What you should do — Extend the salt dough guide below, writing on from its final list item about decorations.

Given passage START

Making salt dough with kids is cheap, quick and easy, and can lead to hours of fun.
What you need;
- 2 cups of flour (cheap, plain flour is fine...gluten-free flour also works if necessary)
- 1 cup salt (again, cheap is fine, cooking salt tends to be chunkier, so opt for fine table salt if you want a smoother dough)
- approx. 3/4 cup water
I'm pretty relaxed about mess (as long as it's outside!!) and I love letting the kids get involved in the making process. I use a big plastic tub and a 1cup measuring cup and get one of the kids to measure out 1 cup flour and plonk it in the tub, followed by the second cup, followed by the salt. As you can imagine, this can be a messy and inaccurate process, but the dough is very forgiving!! Adding the water can be tricky as too much of it makes the dough too sticky. I start with 1/2 cup and let the child throw it all in and start mixing with their hands (sometimes they like using a stick too). They'll find it's too dry, so offer to add the extra water in yourself until you have the right consistency. If it becomes too runny, just add more flour until it's right. Let their hands do the work if they can manage it, but step in, if you're needed, to finish the job.
Whenever I'm working with children, I'm always thinking about what fun the kids can have, and how much they can learn in even the simplest of situations. Whilst making salt dough, the younger child may simply enjoy working their hands through the ingredients to feel their way to the right consistency. The older child might ask questions and want to discuss the why's of the process. Go with your child! You might end up with dirt in your dough and flour on your cheeks, but fabulous memories of a fun, shared experience.
- Rolling pin - to roll out the dough into a usable pancake. A rock, hands, buckets or a table can also be used to flatten the dough into shape.
- blunt knives - plastic knives or children's stainless steel knives can be excellent for cutting dough (with no chance of cutting fingers)
- shape cutters - just like making biscuits
- Fingers! - these are the best and can create all sorts of shapes, patterns and sizes
- Decorations - wooden beads (if this is suitable for the age and ability of your child/ren), sticks, rocks, leaves, flower petals, herbs, seed pods, anything you can find in your backyard or local park that might work.

Given passage END
Material provided START

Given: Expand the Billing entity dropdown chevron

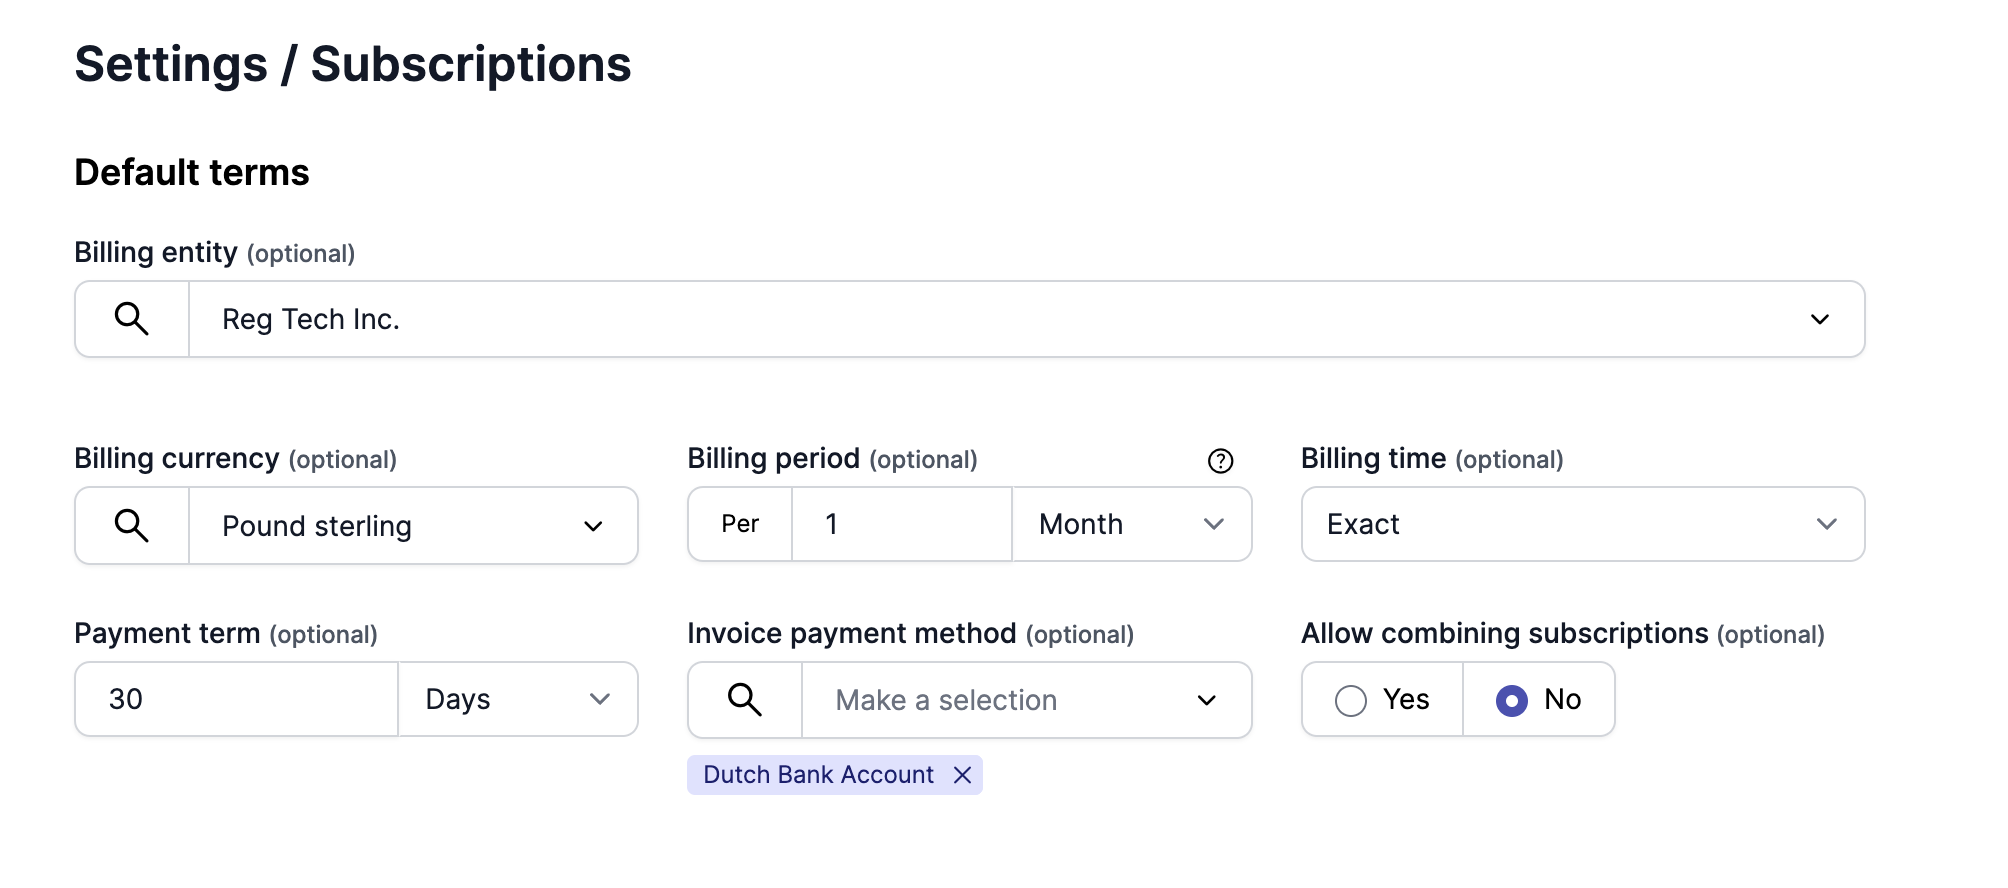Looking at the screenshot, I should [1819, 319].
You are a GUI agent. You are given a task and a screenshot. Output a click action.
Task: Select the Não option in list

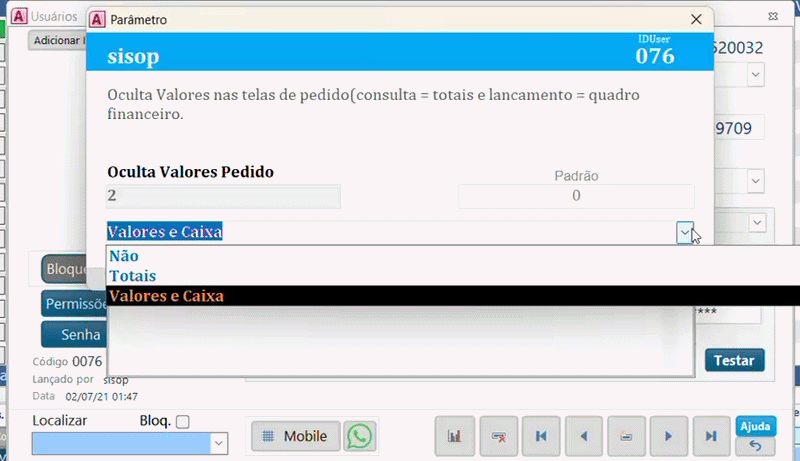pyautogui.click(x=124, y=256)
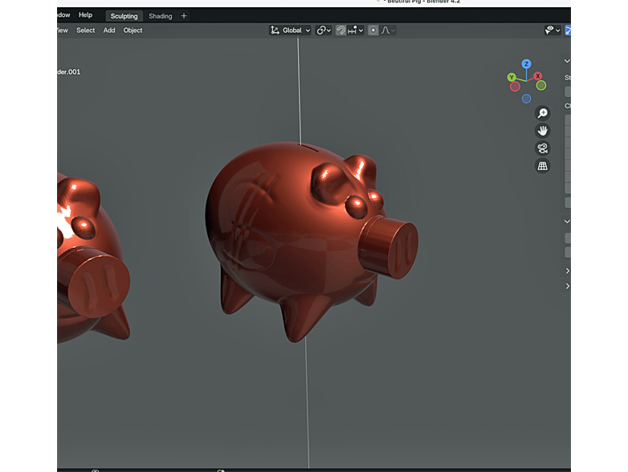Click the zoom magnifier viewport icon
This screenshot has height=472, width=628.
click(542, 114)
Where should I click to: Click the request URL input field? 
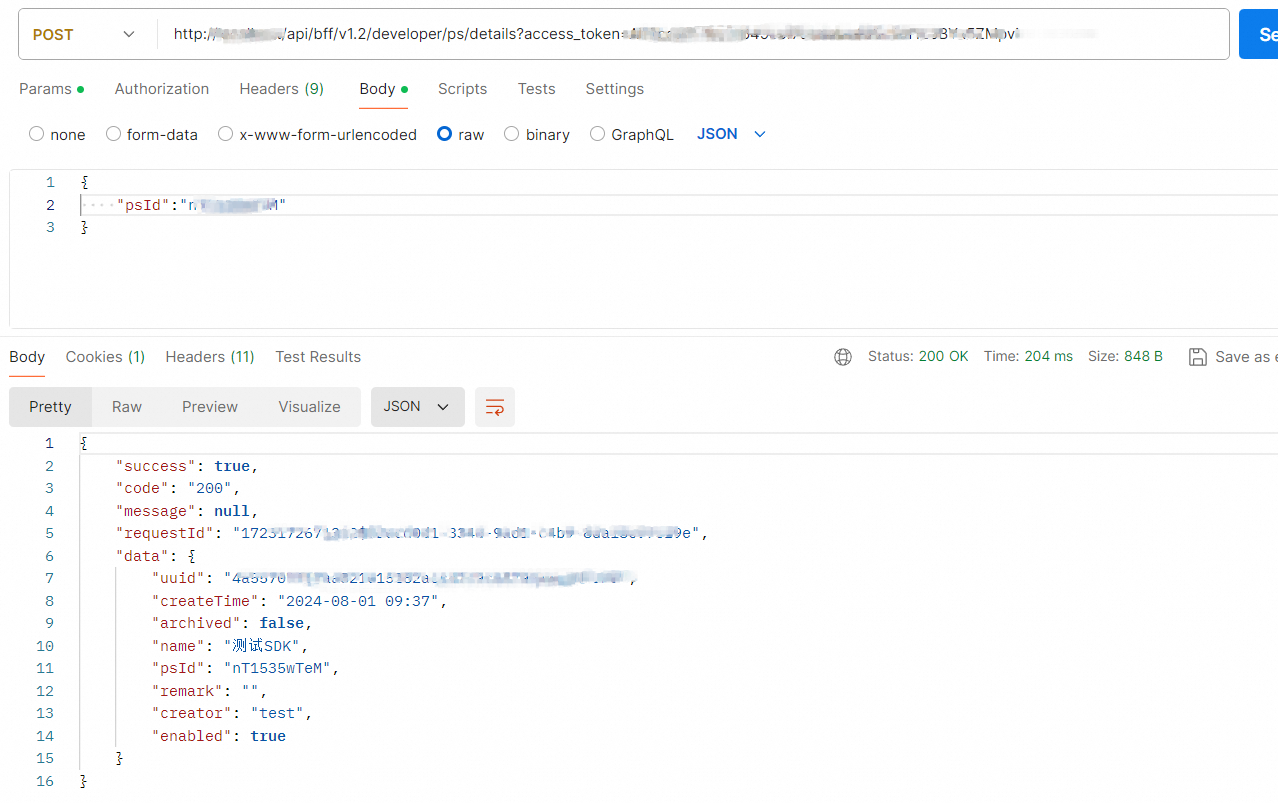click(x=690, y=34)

Material provided END

Final answer —
Creative Dough Ideas;
- Footprints and Handprints - Make a ball big enough for their feet and help them as little or as much as they need. Rolling the ball out to the foot or hand size required, and make sure it is about 2cm thick (so the foot doesn't break through the bottom). You can cook your creation in an oven heated to 180C. The time to cook will depend on the size of the piece of dough, so keep an eye on it. Once it's cooled down it can be painted or decorated as you desire. These can be fabulous to look back on in a year or 2 or 3 as their feet and hands grow.
- Go on a "collecting walk" - take a handful of dough and walk around your garden or outdoor space looking for "treasures" to put in your ball.
- Make "Echidnas" - using sticks for their spines, seed pods for eyes and bark for a beak. Your child might like to do something wildly different and call it something else too. Whatever suits your child is what's best!!
- Make "pizza" or "sushi" or "biscuits" - So many children love "cooking" with dough. Use whatever materials you have to hand and let your child's imagination go!
- Make patterns - using the materials you have on hand, make patterns on a pancake of dough.
Any of your dough creations can be baked in the oven (at 180C), but I would only cook the creations that are made from plain dough alone as other materials could burst into flames in the oven!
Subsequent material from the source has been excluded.